The key to our present Cuba policy can be deduced from our president’s answer a couple of years ago to a question why his Cuba policy differs so radically from his China policy. He said it was because there exists in China a strong “entrepreneurial” class. In other words before we change anything, there needs to be a class society in Cuba based on big business, wealth and power, led by elite’s who run things through the media and politicians, as in the US. This is why former Secretary of State William Rogers is saying we must rely on the Miami “exiles” to return Cuba to teach Cubans how to become good capitalists. This is why seminars are being held in South Florida for Cuban businessmen — to help them run things in Cuba without making the mistakes that were made in Eastern Europe. This is why AID, CIA, NED and other government agencies have been funneling money and property to Cuban American “free Cuba” groups, and thence to Cuban “dissenters” (code word for counterrevolutionary mercenaries) directly and through our Interest Section in Havana. This is why not only hard-line Cuban emigres, but also members of our Administration and our Florida governor, are now openly talking about regime change.

The Miami hard-liners can be counted on to do everything they can to destabilize and overthrow the Cuban people’s government, but they lack national power. The real power behind present policy rests with people on Wall Street and in Washington. What we are now seeing is the Cuban American community being used as the “fall guy” for an unpopular policy. For example, when Republican House majority leader Dick Armey retired last year was asked for his biggest regret in office, he said it was promoting the Cuba blockade which he had really wanted to end but didn’t permit votes on because of his friendship with the two Miami Cuban American Congresspersons. According to recent polls, the majority of Cuban Americans want the blockade ended.

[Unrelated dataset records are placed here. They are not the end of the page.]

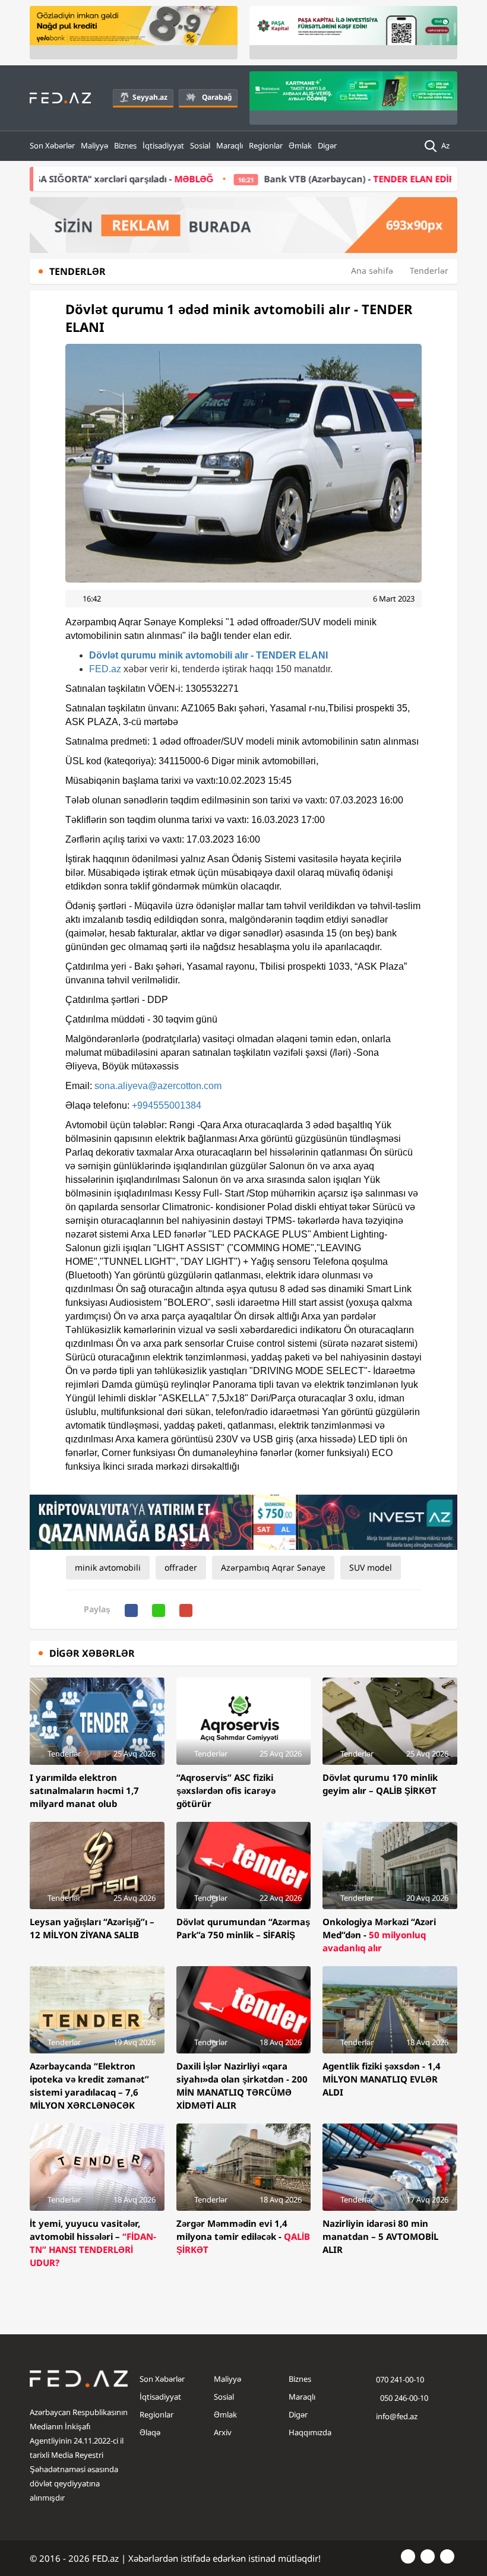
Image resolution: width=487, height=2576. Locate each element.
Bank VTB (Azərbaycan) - (277, 179)
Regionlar (266, 145)
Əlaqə (150, 2432)
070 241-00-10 (400, 2379)
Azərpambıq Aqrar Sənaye (273, 1567)
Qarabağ (217, 97)
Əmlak (300, 145)
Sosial (200, 145)
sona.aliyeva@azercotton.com (158, 1086)
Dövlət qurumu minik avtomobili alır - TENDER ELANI (208, 655)
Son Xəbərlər (52, 145)
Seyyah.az (149, 97)
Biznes (125, 145)
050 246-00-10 (403, 2398)
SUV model (370, 1567)
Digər (327, 145)
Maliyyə (94, 145)
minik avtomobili (108, 1567)
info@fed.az (397, 2416)
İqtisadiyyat (163, 145)
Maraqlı (229, 145)
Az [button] (446, 145)
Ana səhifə (372, 270)
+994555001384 (166, 1105)
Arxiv (223, 2432)
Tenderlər (429, 270)
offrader (181, 1567)
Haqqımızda (310, 2432)
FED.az (105, 669)
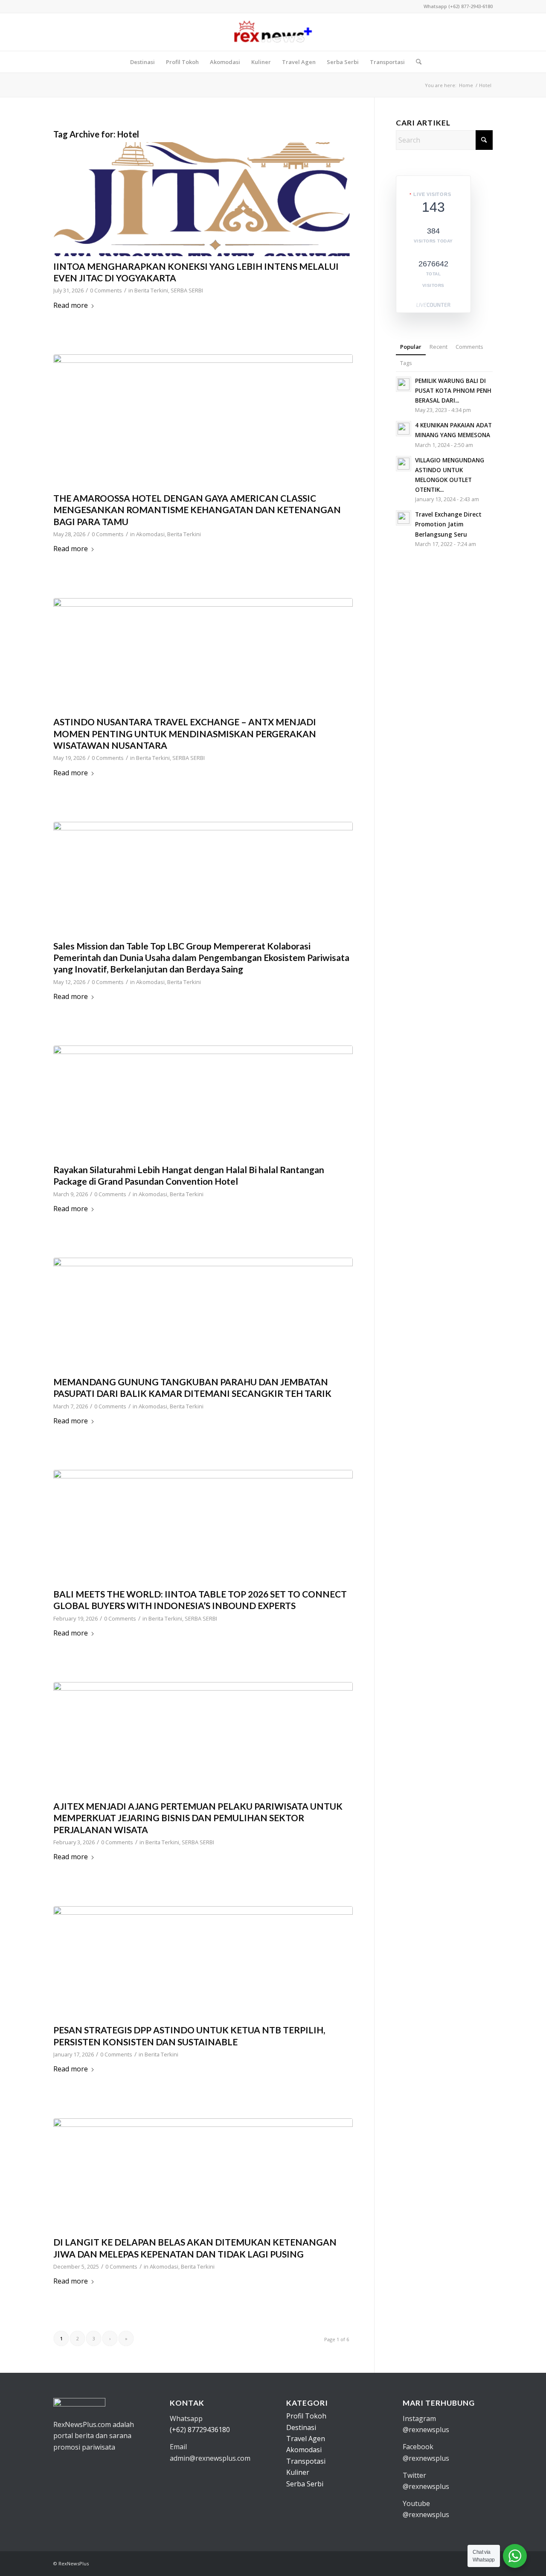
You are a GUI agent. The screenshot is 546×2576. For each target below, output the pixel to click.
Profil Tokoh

The Cuban government seems to be the only one in the world that is standing up publicly against the US drive for world commercial empire based on its neo-liberal ideology. Although many Third World governments apparently agree, they are presently unwilling to risk capital disinvestment in their countries. Cuba is not particularly rich in natural resources, but it has twelve million potential consumers of our products and the survival of its revolution presents a major danger, ideologically, to world commercial oligarchy based on US hegemony. Those of us who desire real democracy should not be encouraged by the lack of specifics in our president’s May 20 comments. Indeed, the future of the Cuban revolution looks more ominous than ever now in view of the intensity of the present US propaganda campaign, which seems eerily similar to what started last August regarding Iraq. So long as the Cuban revolution survives there will remain hope for democracy here and around the world. In this sense, Jose Marti’s saying over a century ago seems prescient: “Cuba, al salvarse, salva.”